Sessile oaks, holly and bramble drawn with a brown 08 Pilot Drawing Pen.
Looking  south; Sessile oaks, holly and bramble drawn with a brown 08 Pilot Drawing Pen in Hahnemuehle Travel Book.

4°C, no breeze, 90% stratus, 1 pm

IS THIS the perfect lunchbreak? – twenty minutes brisk walk, yomping through the mud in places, twenty minutes with my sandwich and flask and even time for a lightning sketch of oaks, holly and bramble, then twenty minutes yomping back.

Nothing but the distant white noise of machinery (or is it the rush of the flooded stream?), the drone of aircraft and the occasional clatter of Wood Pigeon’s wings.

The upper branches of the oaks meet to form a canopy, a tree-top highway for a Grey Squirrel which carefully examines the mossy upper-side of the boughs before stopping to nibble some item – an acorn perhaps – that it has found.
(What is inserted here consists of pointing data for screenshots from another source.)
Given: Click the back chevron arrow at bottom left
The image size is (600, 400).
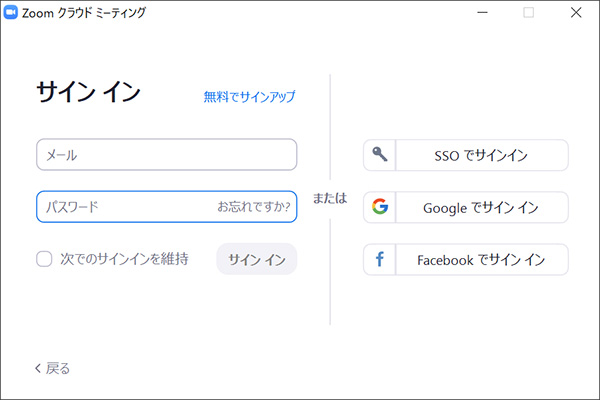Looking at the screenshot, I should pyautogui.click(x=38, y=368).
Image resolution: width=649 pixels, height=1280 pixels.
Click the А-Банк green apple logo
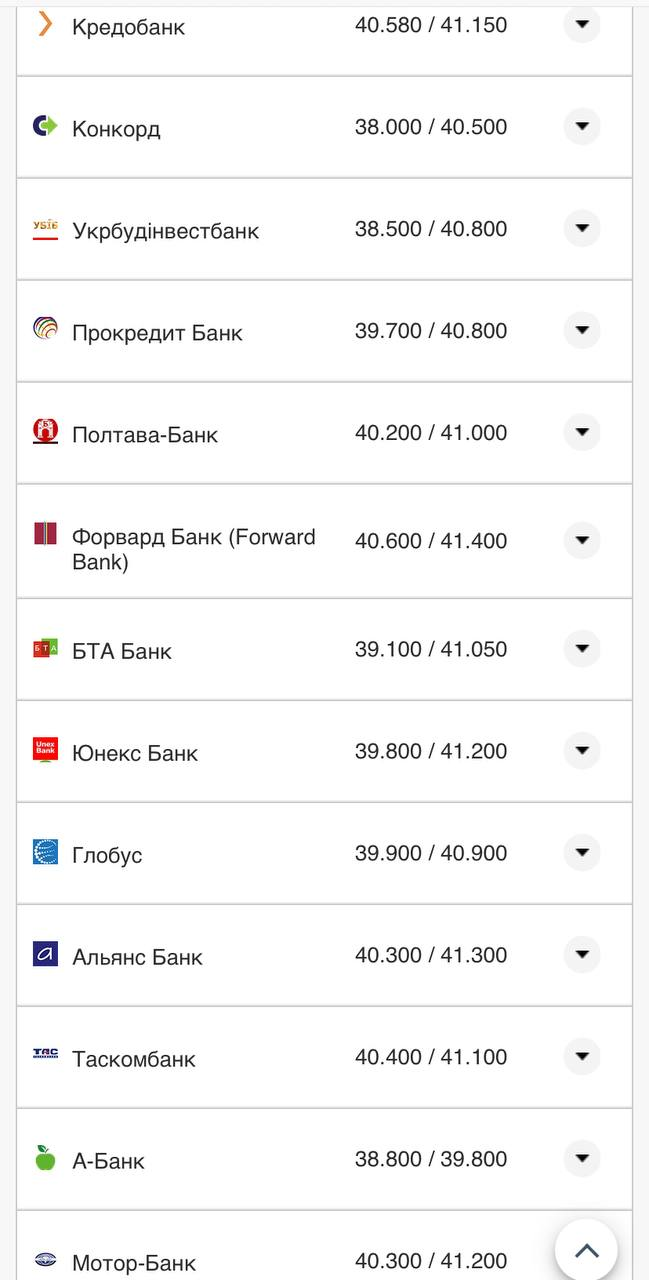pos(45,1158)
I’ve got a long session of research on the computer today, so I can justify the break as essential rest for my eyes but I better be getting back as my twenty minutes has already extended to thirty.

Coxley Dam is well up – at its maximum, giving an impression, as the opaque eau de Nile water laps around the Crack Willows of its former extent. Plenty of headwater to power the looms of the silk and blanket mills, both now long gone. Power that didn’t have to be translated into electrical current before its final use (that isn’t strictly true as energy can neither be created or destroyed although my post-lunch dip doesn’t seem to recognise that law of thermodynamics).

A Blackbird alarms – perhaps because of the Squirrel.